Update your software. For now, that's the best advice being dispensed in the wake of a new security threat that poses a risk to pretty much every modern tech device in existence, from laptops to smartphones. The security flaws known as Meltdown and Spectre are unique in that they are hardware bugs involving computer processors. "The ideal fix would be replacing all the chips in these devices with new ones that come without the hardware issues," writes Chris Smith of BGR. "That’s not feasible, however, so the next best thing is fixing everything via software updates." Details:
- The risk: It's pretty basic. "Both flaws provide hackers with a way of stealing data, including passwords and other sensitive information," explains the New York Times. "If hackers manage to get software running on one of these chips, they can grab data from other software running on the same machine." Cloud-computing services such as those offered by Amazon, Microsoft, Google, and IBM are vulnerable.
- The good news: There's no evidence that hackers have exploited the bugs yet, reports the AP.
- The basics: This primer hits the details. Of note: You probably wouldn't be immediately able to detect if you were affected, and an antivirus program may not be much help on that front.
- Intel: The chipmaker already has been hit by three class-action suits over the security issue, reports Gizmodo. Why? The Meltdown bug affects virtually every Intel chip made for years, and those chips are what power most PCs. A software patch can help, but there are concerns that the fix may slow down computers, notes Axios. (Those concerns may be overblown, per Errata Security.

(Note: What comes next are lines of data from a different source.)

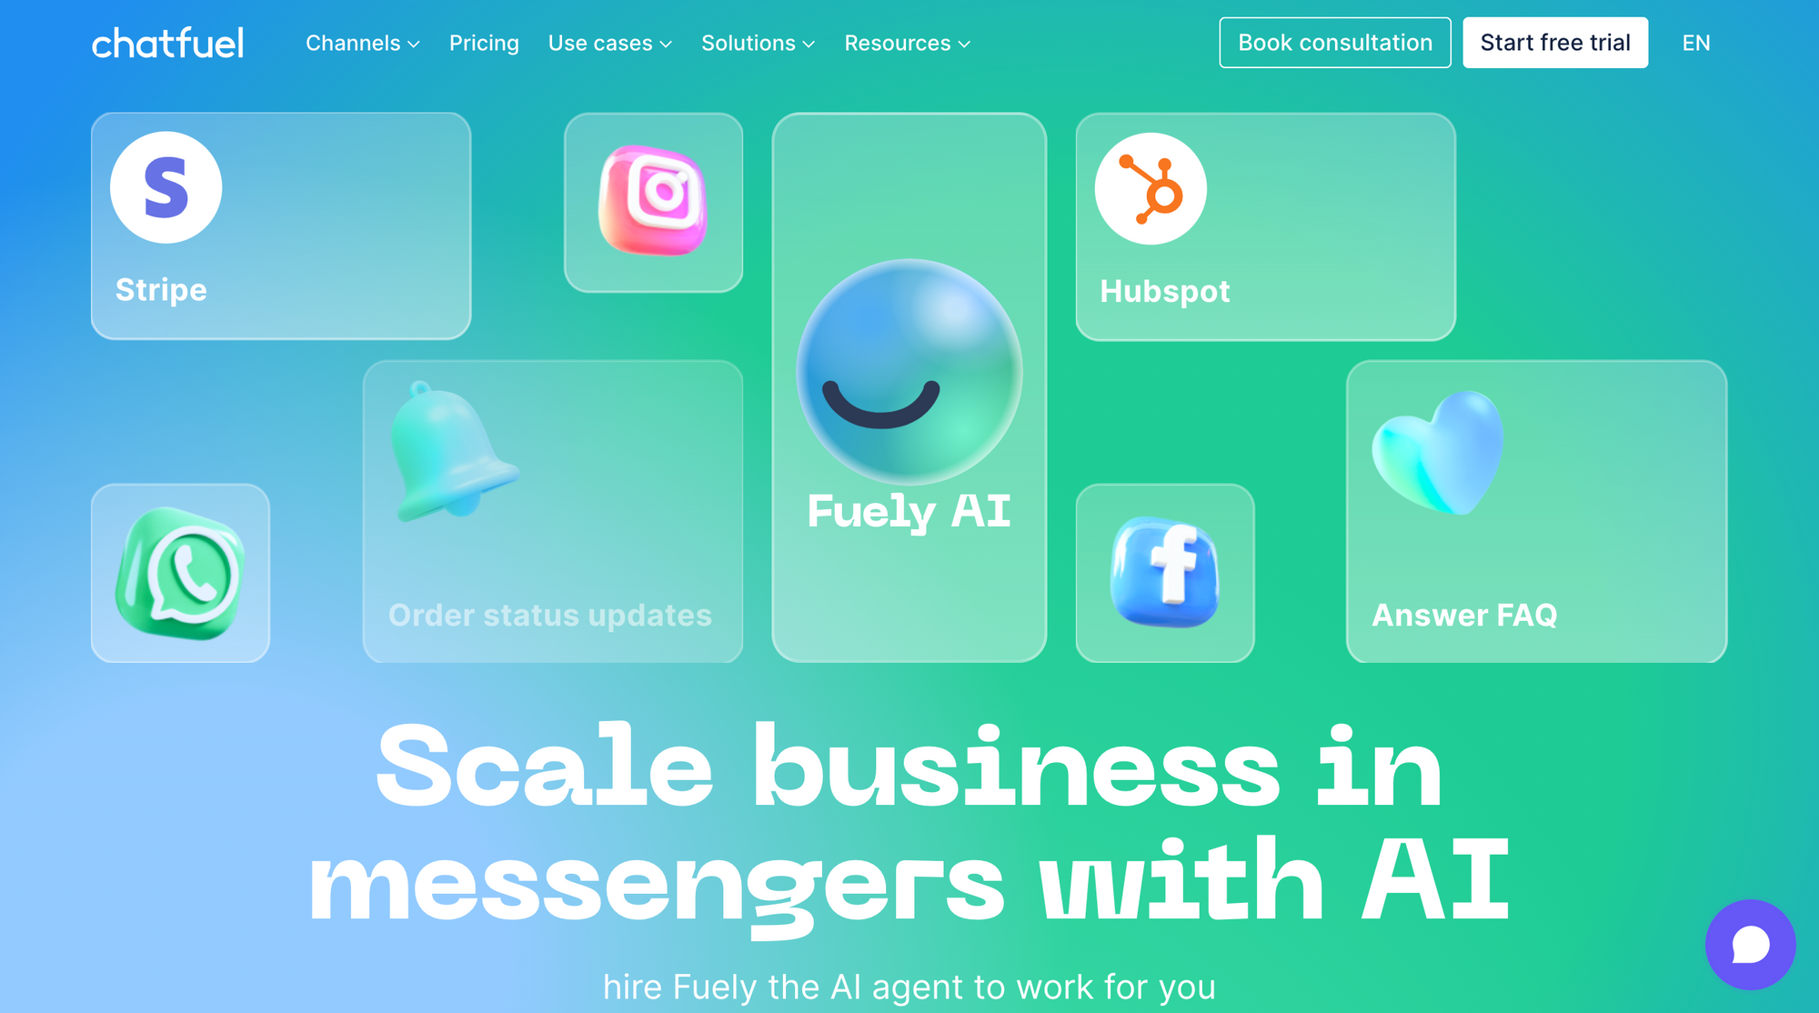
Task: Click the Pricing menu item
Action: coord(484,43)
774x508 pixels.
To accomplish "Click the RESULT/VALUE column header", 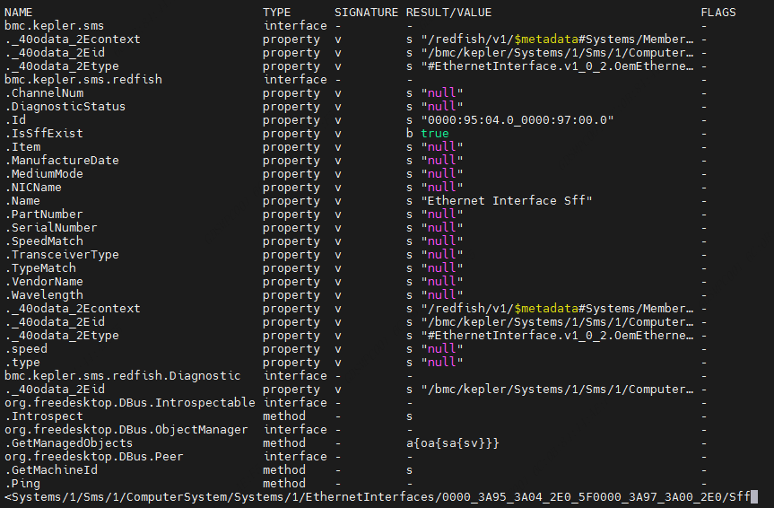I will (448, 13).
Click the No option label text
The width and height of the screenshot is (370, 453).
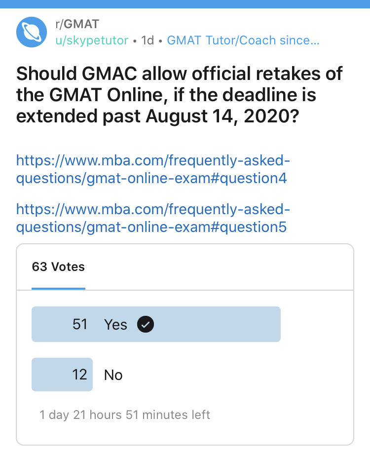113,375
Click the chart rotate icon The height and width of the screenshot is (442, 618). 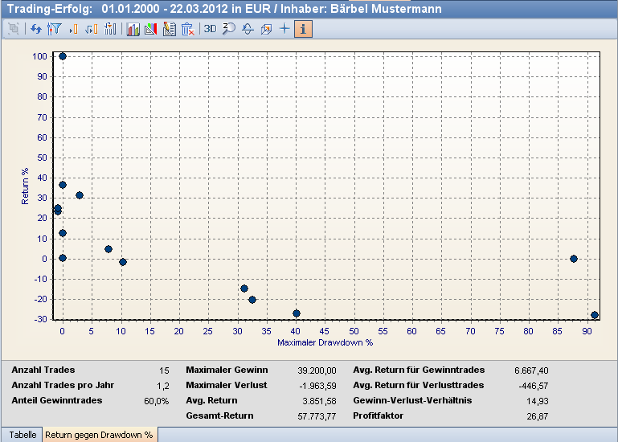pos(248,29)
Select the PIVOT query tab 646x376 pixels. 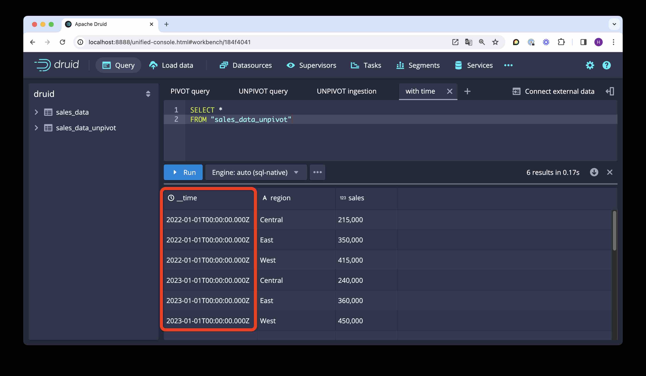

- Spectre's paradox: Spectre is a potentially worse threat in that it affects chips not only from Intel but from rivals AMD and ARM. Worse, it may not be fixable because it involves "a fundamental flaw in the way processors have been built over the last decades,” says researcher Paul Kocher, per the Times. However, Spectre is also far more difficult for hackers to exploit.
- What companies are doing: BGR compiles responses and links to updates where applicable from the chipmakers and the likes of Google and Microsoft.
- Yes, Apple, too: It wasn't immediately clear whether the problem affected Apple, but the company has since confirmed that it does. Bottom line: "Update your iPhone and Mac now," per Tom's Guide. One exception: Apple watches aren't affected.
- Reiterating: "If you download the latest update from Microsoft, Apple, or Linux, then the problem is fixed for you and you don't have to worry," writes security researcher Rob Graham at Errata Security. "If you aren't up to date, then there's a lot of other nasties out there you should probably also be worrying about." One fallout: He predicts that this will force a redesign of CPUs and operating systems.